I guess that makes me a nerd, or a geek, or a dweeb, or a whatever (except everyone knows that's Gonzo the Great). I'm fine with that, except I really didn't know that I resided in nerd-dom until someone challenged my belonging. The conversation happened at the last Gen Con when I sat down to play a game with three friends and a guy we didn't know.
GUY: (small talk about tv shows we watch)... and I love Community, but unfortunately it's going to suck now that Dan Harmon left.
ME: (being awesome) I don't ever get to see Community since I don't have cable and can only watch TV on the internet. I'm surprised that such a niche-type show is so hard to find online. My favorite sitcom is the Big Bang Theory...
GUY: (Interrupting douchebag) No self-respecting nerd would ever like that show. The characters are stereotypes of everything we stand for, and the physics they are supposedly <finger quote> experts <finger quote> in is so subpar and generally, flat out wrong. Why are you even here?
ME: You're mean.
That night I went home,
Nerdity has quietly swept into my psyche without me even knowing it, even as I broke swimming records and attended social functions. Creeping like a ninja with a pocket protector, I've been stabbed in the back by a +5 vorpal sword of geek. Shame on you, mean gaming guy (who smelled of Cheetos and broken dreams) for doubting my nerd allegiance. And shame on me for not realizing it sooner.
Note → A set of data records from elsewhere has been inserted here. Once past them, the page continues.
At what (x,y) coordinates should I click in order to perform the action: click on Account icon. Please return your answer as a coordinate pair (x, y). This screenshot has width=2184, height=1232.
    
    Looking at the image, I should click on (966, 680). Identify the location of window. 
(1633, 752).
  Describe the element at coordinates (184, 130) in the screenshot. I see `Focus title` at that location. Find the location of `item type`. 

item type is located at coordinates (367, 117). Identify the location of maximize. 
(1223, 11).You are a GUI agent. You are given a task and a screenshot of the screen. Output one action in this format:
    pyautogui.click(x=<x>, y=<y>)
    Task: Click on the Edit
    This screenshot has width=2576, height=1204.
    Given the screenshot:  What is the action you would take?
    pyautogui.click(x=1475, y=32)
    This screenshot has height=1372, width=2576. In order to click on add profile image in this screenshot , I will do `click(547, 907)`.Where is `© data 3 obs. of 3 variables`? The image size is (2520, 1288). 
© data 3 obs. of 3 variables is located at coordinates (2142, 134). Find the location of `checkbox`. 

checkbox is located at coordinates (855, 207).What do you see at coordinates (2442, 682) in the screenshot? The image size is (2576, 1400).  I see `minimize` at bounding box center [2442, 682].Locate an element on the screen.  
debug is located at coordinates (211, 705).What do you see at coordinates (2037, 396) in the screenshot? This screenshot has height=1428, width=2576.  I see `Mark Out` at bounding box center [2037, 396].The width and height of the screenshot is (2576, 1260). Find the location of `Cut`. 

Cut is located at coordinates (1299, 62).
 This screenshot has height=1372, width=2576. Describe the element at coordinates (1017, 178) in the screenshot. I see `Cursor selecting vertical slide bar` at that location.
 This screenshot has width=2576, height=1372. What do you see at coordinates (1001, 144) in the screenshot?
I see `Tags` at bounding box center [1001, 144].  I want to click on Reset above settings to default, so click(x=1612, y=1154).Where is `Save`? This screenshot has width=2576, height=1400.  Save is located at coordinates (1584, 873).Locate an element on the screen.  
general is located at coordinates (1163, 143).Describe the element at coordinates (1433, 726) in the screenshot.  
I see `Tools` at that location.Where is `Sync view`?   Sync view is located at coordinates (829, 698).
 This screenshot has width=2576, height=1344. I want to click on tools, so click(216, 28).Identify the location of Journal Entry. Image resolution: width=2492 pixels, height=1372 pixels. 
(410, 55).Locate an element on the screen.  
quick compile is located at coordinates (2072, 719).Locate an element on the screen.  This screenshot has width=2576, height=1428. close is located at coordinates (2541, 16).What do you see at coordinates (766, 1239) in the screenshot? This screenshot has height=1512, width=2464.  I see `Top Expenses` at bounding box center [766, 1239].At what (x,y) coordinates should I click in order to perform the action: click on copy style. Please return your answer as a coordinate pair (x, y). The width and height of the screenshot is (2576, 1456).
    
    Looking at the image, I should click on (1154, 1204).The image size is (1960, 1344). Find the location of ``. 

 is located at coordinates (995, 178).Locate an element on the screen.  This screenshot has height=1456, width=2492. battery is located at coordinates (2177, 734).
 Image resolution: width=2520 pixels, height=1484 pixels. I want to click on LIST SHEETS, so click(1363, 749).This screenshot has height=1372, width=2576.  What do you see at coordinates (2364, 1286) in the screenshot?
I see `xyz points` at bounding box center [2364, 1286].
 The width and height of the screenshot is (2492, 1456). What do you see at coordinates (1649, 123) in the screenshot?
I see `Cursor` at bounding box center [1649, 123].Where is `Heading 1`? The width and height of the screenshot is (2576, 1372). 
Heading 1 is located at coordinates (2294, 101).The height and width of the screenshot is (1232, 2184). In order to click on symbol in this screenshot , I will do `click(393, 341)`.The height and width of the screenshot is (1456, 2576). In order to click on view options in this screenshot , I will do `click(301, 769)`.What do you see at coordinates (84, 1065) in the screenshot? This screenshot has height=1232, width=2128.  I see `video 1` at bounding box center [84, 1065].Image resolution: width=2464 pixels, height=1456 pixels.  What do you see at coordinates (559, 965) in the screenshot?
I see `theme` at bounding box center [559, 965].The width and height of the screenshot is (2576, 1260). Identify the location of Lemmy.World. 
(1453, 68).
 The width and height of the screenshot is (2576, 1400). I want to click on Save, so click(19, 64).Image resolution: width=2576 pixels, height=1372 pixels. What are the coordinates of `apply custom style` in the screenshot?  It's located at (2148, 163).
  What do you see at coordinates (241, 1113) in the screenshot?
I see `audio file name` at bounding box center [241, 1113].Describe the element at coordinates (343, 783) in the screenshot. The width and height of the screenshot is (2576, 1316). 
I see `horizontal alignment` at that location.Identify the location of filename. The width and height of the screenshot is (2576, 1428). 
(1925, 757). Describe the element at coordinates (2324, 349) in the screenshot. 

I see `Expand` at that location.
But really, aren't we all nerds. Yeah, I'm talking to you, guy who spent all night camped out in front of the Apple store for a new iPhone 5. And you, mom who wasted two hours just to get off of level 167 of Candy Crush. And even you, dude who obsesses over the choice to take DeMarco Murray or Montee Ball in the 7th round of your 5th fantasy football league. The sooner we all admit it, the sooner we can stop the nerd rage and all live in harmonious splendor. Well, until Star Wars, Episode VII.